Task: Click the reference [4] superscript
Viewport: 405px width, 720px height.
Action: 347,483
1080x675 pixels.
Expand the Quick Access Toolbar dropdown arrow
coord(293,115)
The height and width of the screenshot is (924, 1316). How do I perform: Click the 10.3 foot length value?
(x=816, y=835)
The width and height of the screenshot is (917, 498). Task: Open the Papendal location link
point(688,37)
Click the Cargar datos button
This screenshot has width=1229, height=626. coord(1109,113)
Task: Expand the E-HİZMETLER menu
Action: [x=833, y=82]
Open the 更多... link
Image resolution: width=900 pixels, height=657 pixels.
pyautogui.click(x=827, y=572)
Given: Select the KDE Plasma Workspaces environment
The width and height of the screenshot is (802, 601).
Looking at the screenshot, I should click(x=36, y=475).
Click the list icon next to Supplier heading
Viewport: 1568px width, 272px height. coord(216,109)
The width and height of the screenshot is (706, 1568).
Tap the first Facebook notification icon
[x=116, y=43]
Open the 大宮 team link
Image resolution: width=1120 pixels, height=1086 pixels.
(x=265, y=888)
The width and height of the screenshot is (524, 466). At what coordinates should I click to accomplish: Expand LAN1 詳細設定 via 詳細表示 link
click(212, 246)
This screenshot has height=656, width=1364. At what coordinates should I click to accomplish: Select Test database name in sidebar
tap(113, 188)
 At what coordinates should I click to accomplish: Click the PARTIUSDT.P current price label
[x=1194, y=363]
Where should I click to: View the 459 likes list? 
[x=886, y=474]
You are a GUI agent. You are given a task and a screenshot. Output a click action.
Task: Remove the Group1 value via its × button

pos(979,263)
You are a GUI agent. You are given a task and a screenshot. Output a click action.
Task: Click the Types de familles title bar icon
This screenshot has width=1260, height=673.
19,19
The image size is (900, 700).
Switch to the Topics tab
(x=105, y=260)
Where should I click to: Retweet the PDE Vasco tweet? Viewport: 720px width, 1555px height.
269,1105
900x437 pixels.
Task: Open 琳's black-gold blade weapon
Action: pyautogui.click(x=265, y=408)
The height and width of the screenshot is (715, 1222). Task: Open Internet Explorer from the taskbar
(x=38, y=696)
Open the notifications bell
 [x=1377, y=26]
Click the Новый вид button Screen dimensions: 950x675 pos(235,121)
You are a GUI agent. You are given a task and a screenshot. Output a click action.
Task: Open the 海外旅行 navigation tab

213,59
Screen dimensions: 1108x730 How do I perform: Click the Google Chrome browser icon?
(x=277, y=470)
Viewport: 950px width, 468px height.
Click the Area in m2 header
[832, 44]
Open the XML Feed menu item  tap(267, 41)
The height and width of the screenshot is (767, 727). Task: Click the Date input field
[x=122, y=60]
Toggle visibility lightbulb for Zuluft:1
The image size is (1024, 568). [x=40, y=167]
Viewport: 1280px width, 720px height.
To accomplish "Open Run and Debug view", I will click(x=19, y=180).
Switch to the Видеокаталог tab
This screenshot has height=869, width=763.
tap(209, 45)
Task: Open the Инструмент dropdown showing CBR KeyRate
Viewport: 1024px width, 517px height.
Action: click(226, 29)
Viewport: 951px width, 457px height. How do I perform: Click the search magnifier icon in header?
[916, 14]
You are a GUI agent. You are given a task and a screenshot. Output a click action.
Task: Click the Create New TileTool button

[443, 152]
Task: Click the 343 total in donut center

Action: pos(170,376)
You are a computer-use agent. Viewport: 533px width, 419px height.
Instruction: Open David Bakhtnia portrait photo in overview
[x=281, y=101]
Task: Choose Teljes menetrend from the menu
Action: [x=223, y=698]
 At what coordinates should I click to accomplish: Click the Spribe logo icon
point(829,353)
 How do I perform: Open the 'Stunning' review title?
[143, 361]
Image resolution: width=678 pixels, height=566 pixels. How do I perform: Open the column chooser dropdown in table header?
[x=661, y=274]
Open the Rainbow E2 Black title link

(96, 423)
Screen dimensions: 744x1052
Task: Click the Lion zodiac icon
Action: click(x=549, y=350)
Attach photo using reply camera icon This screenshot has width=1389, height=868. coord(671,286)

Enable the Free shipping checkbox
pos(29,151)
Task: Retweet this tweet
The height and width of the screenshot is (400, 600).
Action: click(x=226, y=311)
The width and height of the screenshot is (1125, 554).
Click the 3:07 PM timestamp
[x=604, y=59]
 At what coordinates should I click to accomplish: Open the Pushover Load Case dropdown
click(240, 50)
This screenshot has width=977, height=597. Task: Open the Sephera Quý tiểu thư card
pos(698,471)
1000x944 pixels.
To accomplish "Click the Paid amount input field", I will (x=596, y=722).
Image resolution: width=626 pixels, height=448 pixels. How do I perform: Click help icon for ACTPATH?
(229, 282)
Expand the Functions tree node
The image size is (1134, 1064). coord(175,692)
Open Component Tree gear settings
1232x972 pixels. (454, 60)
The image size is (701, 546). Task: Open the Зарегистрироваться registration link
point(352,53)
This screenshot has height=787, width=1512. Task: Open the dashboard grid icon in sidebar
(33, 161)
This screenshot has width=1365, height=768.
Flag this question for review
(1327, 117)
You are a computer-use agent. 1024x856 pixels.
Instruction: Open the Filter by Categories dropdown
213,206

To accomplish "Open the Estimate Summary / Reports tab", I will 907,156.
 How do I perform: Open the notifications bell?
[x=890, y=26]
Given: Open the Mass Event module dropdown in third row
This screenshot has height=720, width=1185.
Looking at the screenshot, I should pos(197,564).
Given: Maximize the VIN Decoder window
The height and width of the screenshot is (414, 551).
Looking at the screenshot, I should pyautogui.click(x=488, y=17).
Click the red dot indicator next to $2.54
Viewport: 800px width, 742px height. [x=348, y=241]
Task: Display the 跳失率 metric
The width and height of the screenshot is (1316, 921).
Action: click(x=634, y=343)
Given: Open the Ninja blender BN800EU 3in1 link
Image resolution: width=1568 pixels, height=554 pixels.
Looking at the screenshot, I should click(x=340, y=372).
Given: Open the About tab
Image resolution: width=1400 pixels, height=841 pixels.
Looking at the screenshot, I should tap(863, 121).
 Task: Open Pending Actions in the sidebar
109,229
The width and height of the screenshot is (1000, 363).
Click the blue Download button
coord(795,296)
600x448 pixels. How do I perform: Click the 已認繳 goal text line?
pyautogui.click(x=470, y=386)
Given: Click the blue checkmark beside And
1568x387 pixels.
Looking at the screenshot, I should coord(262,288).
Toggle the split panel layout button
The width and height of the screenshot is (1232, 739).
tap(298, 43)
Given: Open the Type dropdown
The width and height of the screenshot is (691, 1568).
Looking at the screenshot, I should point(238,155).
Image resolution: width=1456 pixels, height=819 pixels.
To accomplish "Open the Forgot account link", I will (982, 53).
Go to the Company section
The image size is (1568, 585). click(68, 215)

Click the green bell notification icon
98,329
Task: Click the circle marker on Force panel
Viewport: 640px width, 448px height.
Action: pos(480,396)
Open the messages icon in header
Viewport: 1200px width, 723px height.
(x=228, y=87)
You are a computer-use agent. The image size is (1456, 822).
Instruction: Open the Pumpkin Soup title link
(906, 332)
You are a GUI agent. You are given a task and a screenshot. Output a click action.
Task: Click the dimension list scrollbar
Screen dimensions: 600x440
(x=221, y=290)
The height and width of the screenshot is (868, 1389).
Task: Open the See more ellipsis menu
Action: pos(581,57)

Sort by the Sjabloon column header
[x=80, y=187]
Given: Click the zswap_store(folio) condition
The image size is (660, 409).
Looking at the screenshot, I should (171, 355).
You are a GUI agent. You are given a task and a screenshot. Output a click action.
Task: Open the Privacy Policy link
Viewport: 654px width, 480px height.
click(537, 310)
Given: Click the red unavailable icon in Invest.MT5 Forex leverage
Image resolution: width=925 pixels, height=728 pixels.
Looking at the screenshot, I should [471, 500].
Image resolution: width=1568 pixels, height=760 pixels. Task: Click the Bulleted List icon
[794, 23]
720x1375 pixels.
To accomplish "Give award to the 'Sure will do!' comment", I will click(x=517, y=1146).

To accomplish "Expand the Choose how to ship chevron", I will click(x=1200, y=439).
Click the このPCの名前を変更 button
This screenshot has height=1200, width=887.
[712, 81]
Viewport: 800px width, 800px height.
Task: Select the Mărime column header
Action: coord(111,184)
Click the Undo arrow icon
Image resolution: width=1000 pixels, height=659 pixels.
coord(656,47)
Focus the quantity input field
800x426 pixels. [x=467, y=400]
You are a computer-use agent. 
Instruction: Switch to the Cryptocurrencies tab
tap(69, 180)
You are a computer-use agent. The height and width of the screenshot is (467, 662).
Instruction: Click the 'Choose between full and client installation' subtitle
________
EXERCISE DETAILS:
Reproduce each line of the entries in which the word "computer" is found.

EXERCISE RESPONSE:
You are a computer-use agent. Viewport: 533px width, 419px height.
You are a computer-use agent. 1024x856 pixels.
You are a computer-use agent. The image size is (1456, 822).
You are a computer-use agent. 
You are a computer-use agent. The height and width of the screenshot is (467, 662).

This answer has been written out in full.